What happens when two bigs get together? Scary amounts of power. Making it much harder for smalls, like the rest of us, to get heard, to influence, to be free to pursue what we want to do. The collusion of the bigs, the elite powerful, is called cronyism.
When Big Government and Big Business collude, that’s crony capitalism—which is very different from free market economics. When Big Media colludes with Big Government, that’s propaganda and disinformation.
Of the various bigs, I hadn’t really thought about Big Law before. But earlier this week I read apiece by Ryan Anderson, the brilliant crusader for real marriage with the Heritage Foundation, in which he discussed the effects of Big Law on the current culture. He began by referring to a New York Times piece. This is quoting NYT reporter Adam Liptak: “In dozens of interviews, lawyers and law professors said the imbalance in legal firepower in the same-sex marriage cases resulted from a conviction among many lawyers that opposition to such unions is bigotry akin to racism.”
Liptak says he found that no major law firms—that’s zero—offered amicus briefs defending marriage. As he puts it,
Leading law firms are willing to represent tobacco companies accused of lying about their deadly products, factories that spew pollution, and corporations said to be complicit in torture and murder abroad. But standing up for traditional marriage has turned out to be too much for the elite bar.
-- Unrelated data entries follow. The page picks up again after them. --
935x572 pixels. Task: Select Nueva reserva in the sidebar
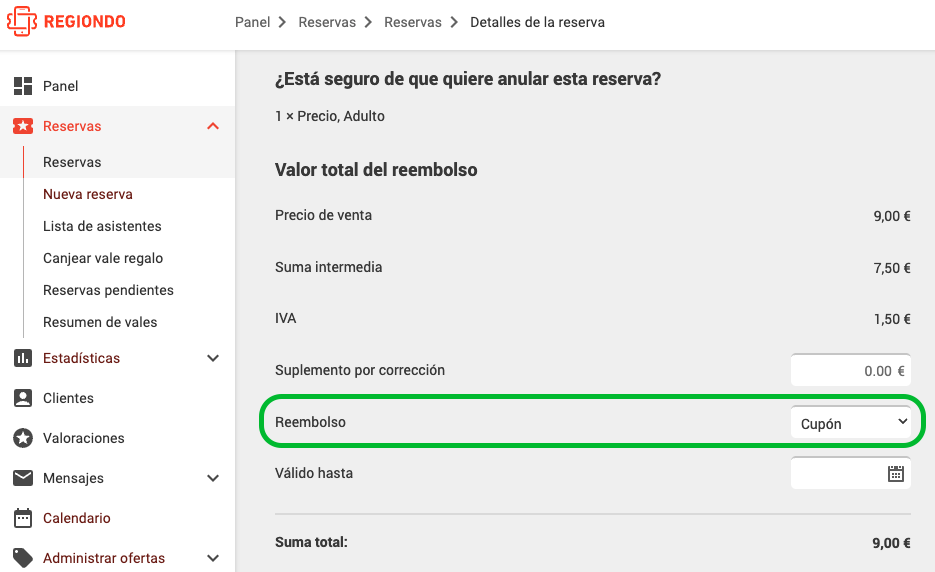click(x=88, y=194)
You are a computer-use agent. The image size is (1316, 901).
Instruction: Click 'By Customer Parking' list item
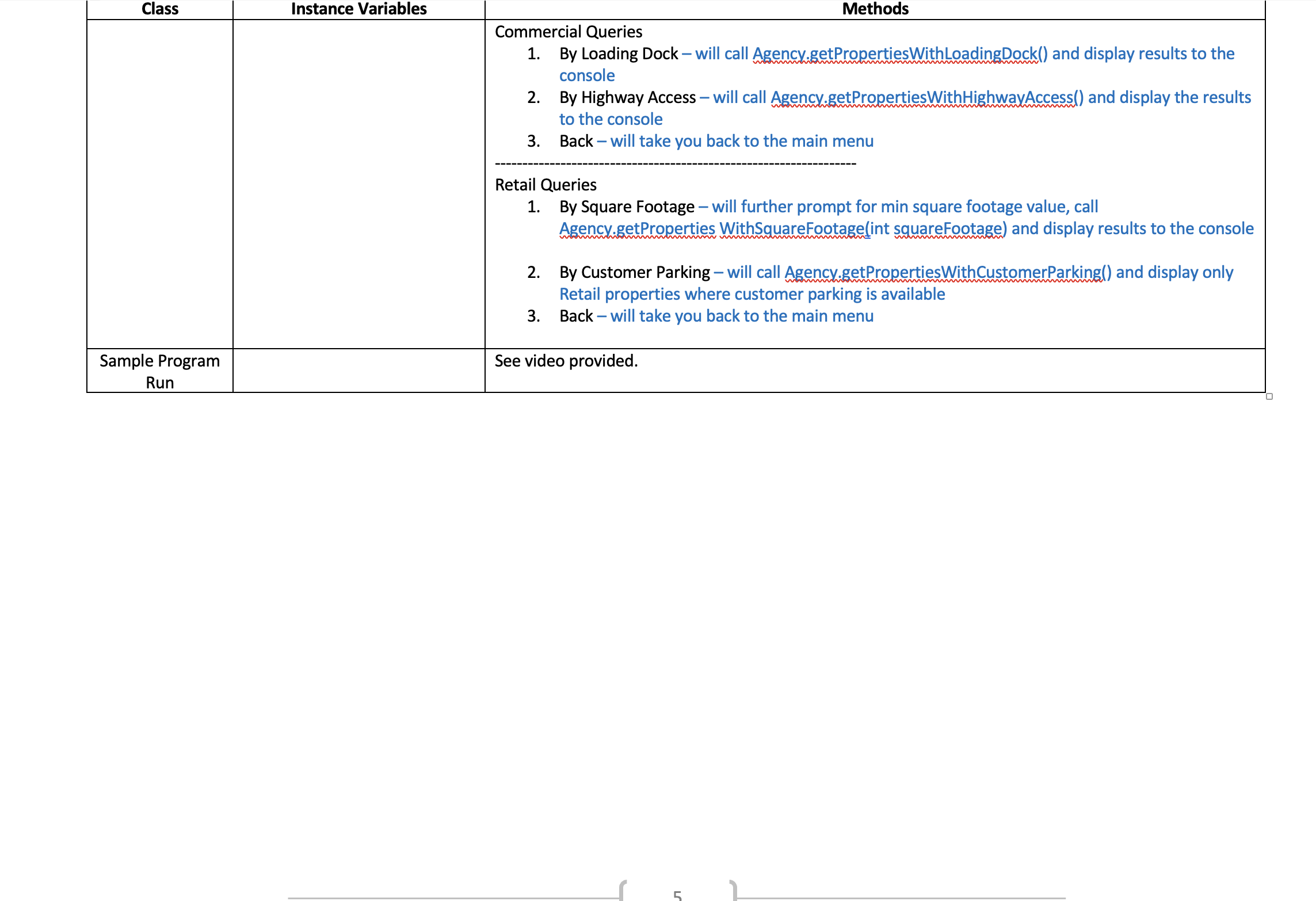[x=634, y=272]
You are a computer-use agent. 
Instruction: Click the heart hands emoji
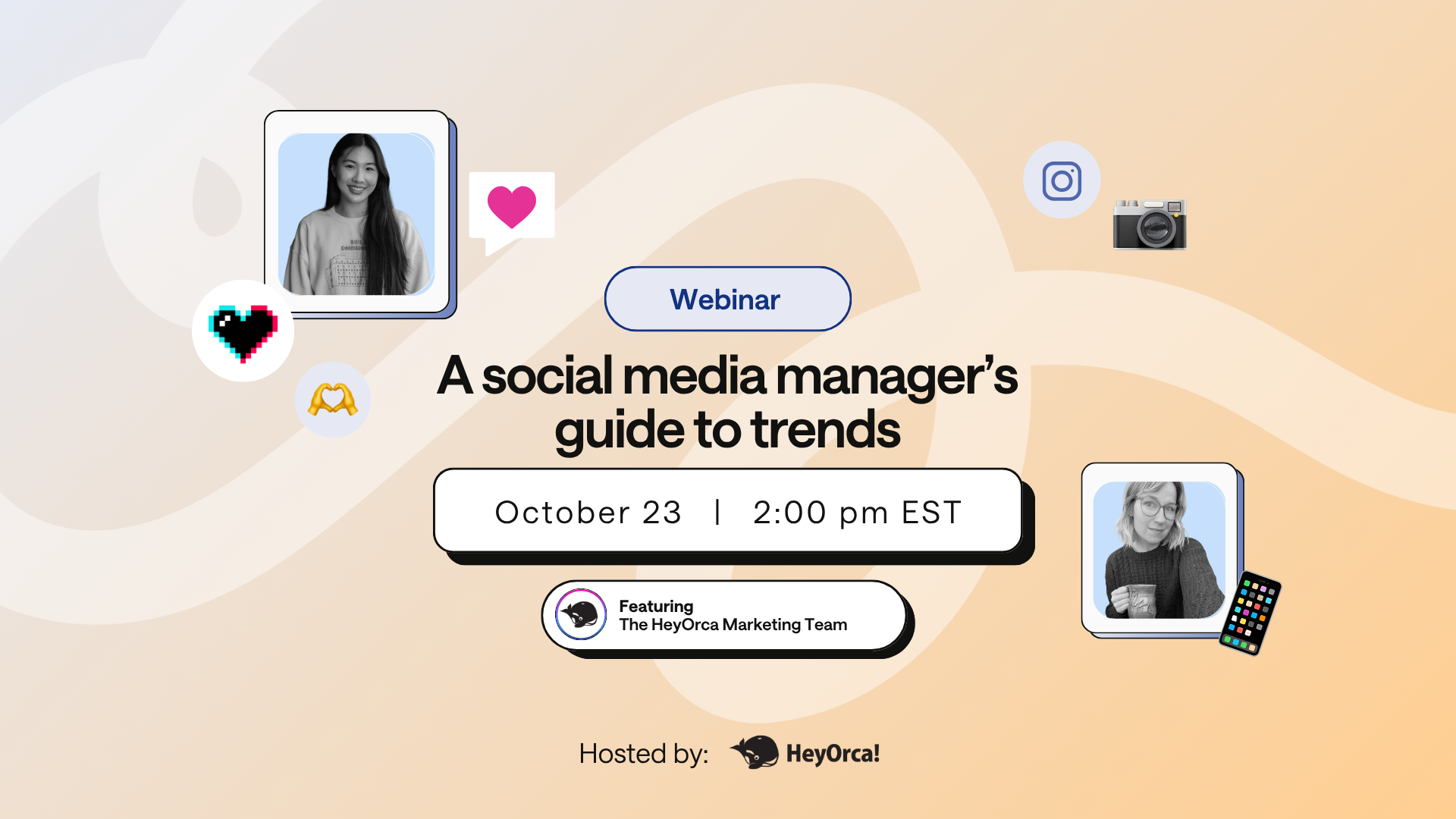pyautogui.click(x=332, y=399)
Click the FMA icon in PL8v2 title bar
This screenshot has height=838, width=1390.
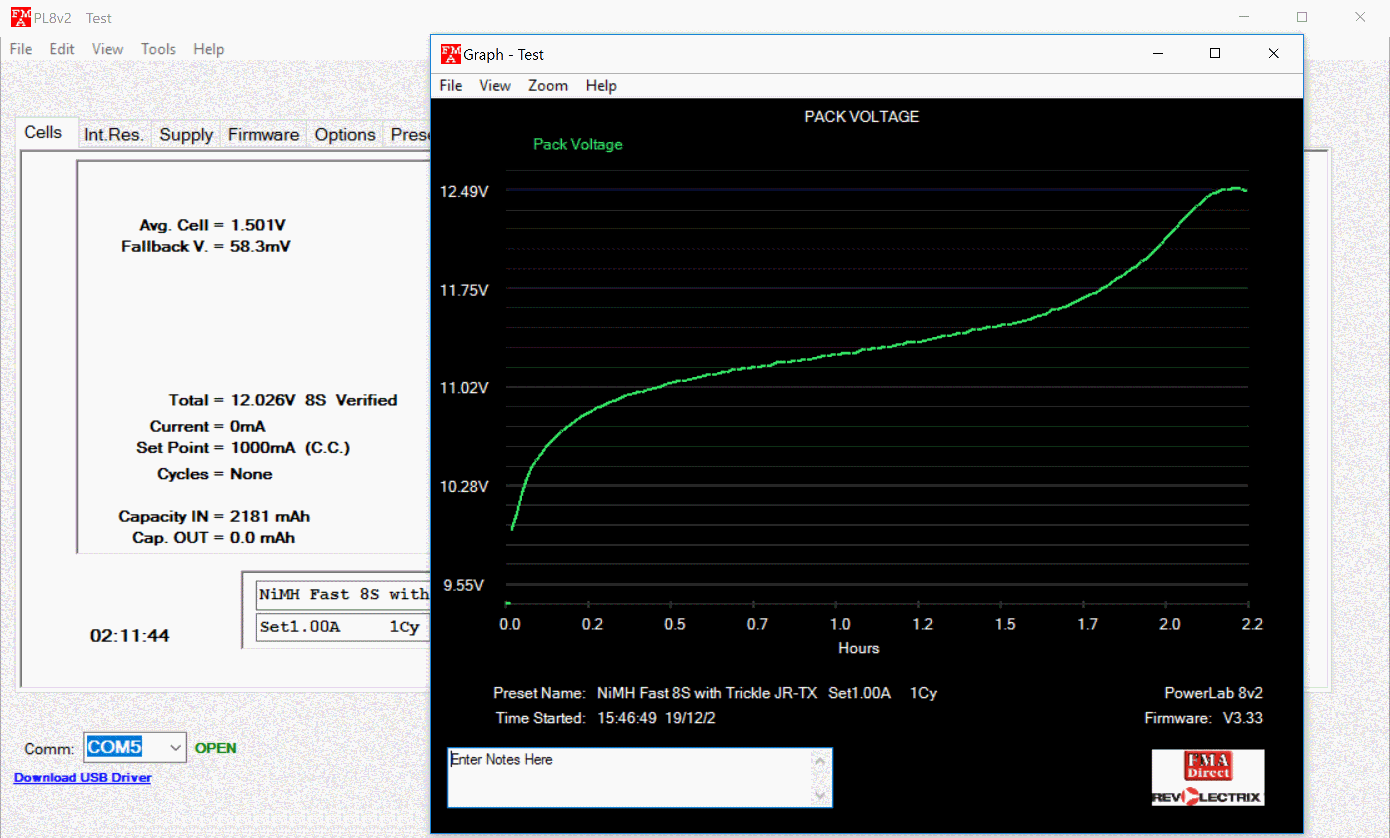20,17
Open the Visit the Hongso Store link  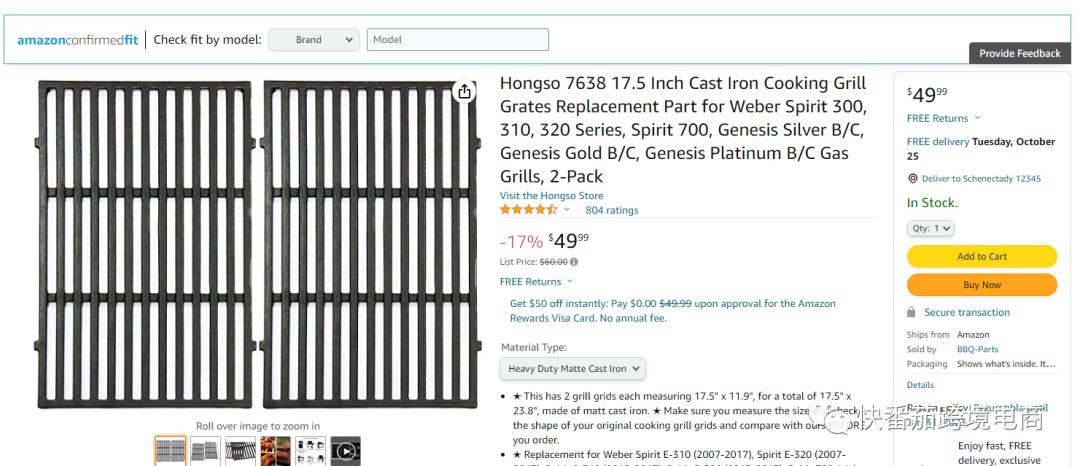(551, 196)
There are equal stacks of briefs, as many pro-traditional-marriage as pro-same-sex-“marriage.” So there are good lawyers out there. But the elites—the ones in the big firms, commanding the big money, and wielding influence galore—have the mistaken and narrow belief, relatively new in culture and certainly without evidence—that to support traditional marriage is equivalent to hating a segment of society because of accident of birth. And, as  Michael W. McConnell, a former federal appeals court judge who teaches law at Stanford, said, “The level of sheer desire to crush dissent is pretty unprecedented.”
Ryan Anderson’s piece conveniently links to yet another piece, “7 Reasons Why the Current Marriage Debate Is Nothing Like the Debate on Interracial Marriage,” which he wrote in August 2014. So, I’m interrupting the discussion of the elites for a moment to recount the list:
1.      Support for marriage as the union of man and woman has been a near human universal.
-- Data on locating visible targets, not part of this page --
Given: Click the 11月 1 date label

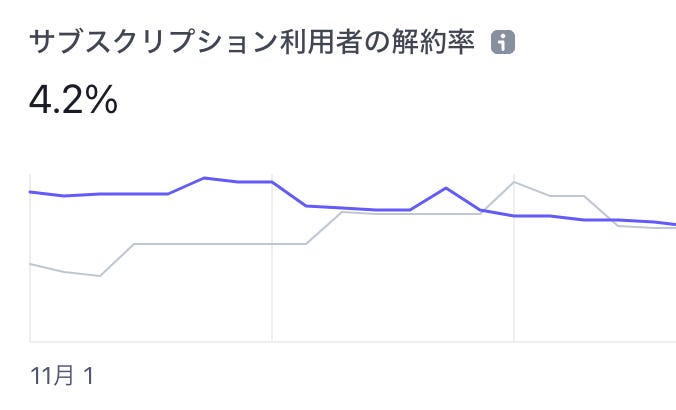Looking at the screenshot, I should pos(62,376).
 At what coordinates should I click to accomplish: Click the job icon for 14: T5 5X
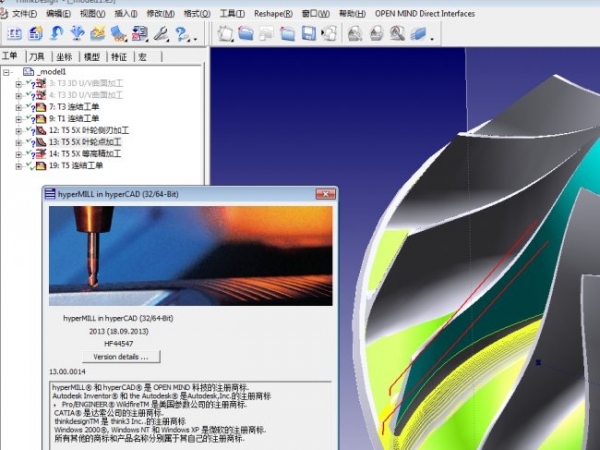tap(40, 154)
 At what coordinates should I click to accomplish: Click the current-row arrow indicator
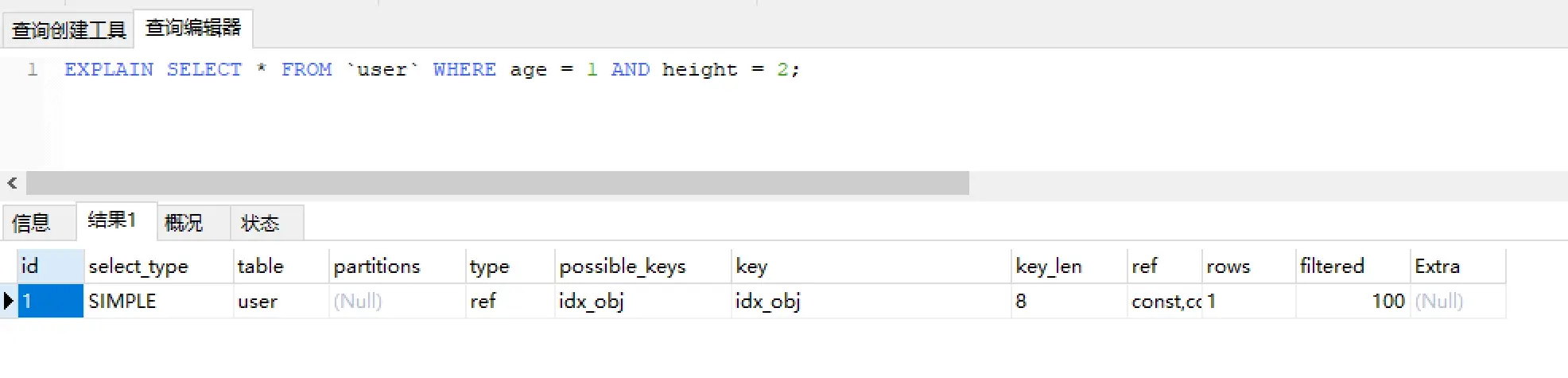pos(8,301)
2.      Bans on interracial marriage and Jim Crow laws, by contrast, were historical anomalies.
3.      Great thinkers—including champions of human rights—knew that gender matters for marriage, and none thought that race does.
4.      Even cultures that embraced same-sex relationships did not treat them as marriages. [I think he may be referring to the Roman and Greek empires during their decaying years, when homoeroticism was acceptable, but calling it marriage would have been laughable.]
5.      Marriage must be color-blind, but it cannot be gender-blind.… Men and women regardless of their race can unite in marriage, and children regardless of their race deserve moms and dads. To acknowledge such facts requires an understanding of what marriage is.
6.      Jim Crow laws were meant to divide the races, but marriage law unites men to women and children to their parents. Marriage has everything to do with uniting the two halves of humanity—men and women, as husbands and wives and as fathers and mothers—so that any children born of their union will know and be loved by the man and woman who gave them life.
7.      The Supreme Court was correct in striking down bans on interracial marriage but it should not redefine marriage…. [Earlier in the summer of 2014, in regard to the Loving v. Virginia case] Judge Paul Niemeyer of the 4th Circuit Court explained that “Loving simply held that race, which is completely unrelated to the institution of marriage, could not be the basis of marital restrictions.” But this does not require redefining marriage.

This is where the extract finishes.